C'est l'un des épisodes qui agitent l'Allemagne depuis les multiples agressions sexuelles commises dans la nuit du 31 décembre 2O15 au 1er janvier 2016, tant la "gestion" de ces événements suscitent des interrogations : combien de victimes et de coupables ? D'où venaient les agresseurs ? Pourquoi les autorités, la police et la presse de cette grande métropole de l'Ouest de l'Allemagne ont-elles tant tardé à réagir ? Des questions auxquelles tentaient donc de répondre Henriette Reker lors d'une conférence de presse le 6 janvier 2016, sans doute trop longtemps après les faits.

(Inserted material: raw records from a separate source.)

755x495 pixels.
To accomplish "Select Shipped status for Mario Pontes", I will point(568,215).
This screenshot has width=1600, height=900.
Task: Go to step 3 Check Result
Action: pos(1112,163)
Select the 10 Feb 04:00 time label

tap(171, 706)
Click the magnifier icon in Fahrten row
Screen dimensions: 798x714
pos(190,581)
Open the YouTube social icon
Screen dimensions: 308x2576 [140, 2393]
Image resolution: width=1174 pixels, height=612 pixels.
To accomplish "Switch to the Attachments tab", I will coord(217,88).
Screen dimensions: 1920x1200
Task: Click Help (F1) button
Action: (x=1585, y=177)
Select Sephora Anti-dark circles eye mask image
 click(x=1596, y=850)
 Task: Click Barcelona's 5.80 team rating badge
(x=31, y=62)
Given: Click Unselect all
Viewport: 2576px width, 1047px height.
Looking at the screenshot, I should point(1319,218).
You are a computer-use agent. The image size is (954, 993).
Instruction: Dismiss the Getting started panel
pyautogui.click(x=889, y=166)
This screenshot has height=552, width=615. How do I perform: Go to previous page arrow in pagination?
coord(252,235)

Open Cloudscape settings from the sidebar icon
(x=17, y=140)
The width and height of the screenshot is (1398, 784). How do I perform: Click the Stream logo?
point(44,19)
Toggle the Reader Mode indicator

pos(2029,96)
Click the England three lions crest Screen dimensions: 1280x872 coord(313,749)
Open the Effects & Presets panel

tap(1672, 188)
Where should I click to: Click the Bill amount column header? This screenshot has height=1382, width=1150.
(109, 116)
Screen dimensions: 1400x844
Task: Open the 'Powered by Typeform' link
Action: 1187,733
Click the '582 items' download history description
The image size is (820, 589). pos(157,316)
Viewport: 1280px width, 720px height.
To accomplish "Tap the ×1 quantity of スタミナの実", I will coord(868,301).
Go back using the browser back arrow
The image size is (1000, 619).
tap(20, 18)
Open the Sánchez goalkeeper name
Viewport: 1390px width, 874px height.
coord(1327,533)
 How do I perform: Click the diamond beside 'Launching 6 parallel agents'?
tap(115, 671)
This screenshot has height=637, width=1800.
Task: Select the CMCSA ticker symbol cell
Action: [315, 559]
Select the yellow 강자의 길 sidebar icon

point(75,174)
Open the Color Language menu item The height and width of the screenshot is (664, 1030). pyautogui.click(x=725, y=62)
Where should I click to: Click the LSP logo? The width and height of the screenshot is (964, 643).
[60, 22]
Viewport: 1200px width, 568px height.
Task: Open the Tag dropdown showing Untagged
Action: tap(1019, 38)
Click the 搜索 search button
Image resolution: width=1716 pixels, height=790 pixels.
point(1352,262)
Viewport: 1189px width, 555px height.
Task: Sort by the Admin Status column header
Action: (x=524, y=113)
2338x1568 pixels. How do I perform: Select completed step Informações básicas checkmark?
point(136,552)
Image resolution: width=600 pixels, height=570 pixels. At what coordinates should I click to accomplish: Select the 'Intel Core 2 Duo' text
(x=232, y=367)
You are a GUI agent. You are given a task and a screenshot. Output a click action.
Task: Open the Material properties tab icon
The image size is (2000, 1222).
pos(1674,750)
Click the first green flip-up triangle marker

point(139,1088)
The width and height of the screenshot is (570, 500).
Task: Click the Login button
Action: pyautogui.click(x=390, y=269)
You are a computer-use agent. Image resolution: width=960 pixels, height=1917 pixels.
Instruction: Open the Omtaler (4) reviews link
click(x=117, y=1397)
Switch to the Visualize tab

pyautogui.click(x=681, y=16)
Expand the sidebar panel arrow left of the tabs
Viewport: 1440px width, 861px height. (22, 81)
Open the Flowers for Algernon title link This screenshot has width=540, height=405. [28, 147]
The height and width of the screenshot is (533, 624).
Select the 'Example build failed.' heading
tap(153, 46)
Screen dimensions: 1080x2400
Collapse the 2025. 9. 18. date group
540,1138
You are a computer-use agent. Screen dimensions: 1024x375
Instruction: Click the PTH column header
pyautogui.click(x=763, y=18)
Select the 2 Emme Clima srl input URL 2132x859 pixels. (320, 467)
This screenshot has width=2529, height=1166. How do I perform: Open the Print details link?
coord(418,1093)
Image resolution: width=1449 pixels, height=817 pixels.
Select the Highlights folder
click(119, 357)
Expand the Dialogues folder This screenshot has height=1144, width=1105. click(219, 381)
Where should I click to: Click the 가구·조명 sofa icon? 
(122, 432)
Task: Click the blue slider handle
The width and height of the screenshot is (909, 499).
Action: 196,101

Agressions sexuelles à Cologne
Une femme interpelle la chancelière allemande devant la cathédrale de Cologne, le mardi 5 janvier 2016 après les agressions sexuelles commises en cette même place "Mme Merkel, où êtes vous ? Que dites-vous ? C'est effrayant"
Oliver Berg/dpa via AP


Maire sans étiquette de la ville rhénane, cette avocate soutenue par la CDU, le parti de la Chancelière Angela Merkel, elle recommandait donc à ces administrées, lors d'un échange avec les journalistes, de respecter "une certaine distance, plus longue que le bras" (Auf Armlänge Abstand halten) avec les inconnus pour se protéger d'éventuels assauts. Son conseil a déclenché une vague de commentaires sarcastiques sur Twitter, les mots dièses (hashtags) #ArmlaengeAbstand et #‎einearmlaen, expressions allemandes pour "distance de plus d'un bras", s'imposant dès le lendemain parmi les cinq plus partagés en Allemagne.

"Bras de distance", le nouveau mètre étalon de Cologne

Pourtant, comme le rappelle les quotidiens locaux, ce n'est pas la première fois que cette expression est employée pour inciter les citoyens de la ville à plus de vigilance. En mai 2014, elle avait déjà été employée par la police de Cologne qui conseillait aux habitants de se tenir « à un bras de distance » des pickpockets qui font mine de danser avec les passants pour mieux leur dérober leur portefeuille et leur smartphone.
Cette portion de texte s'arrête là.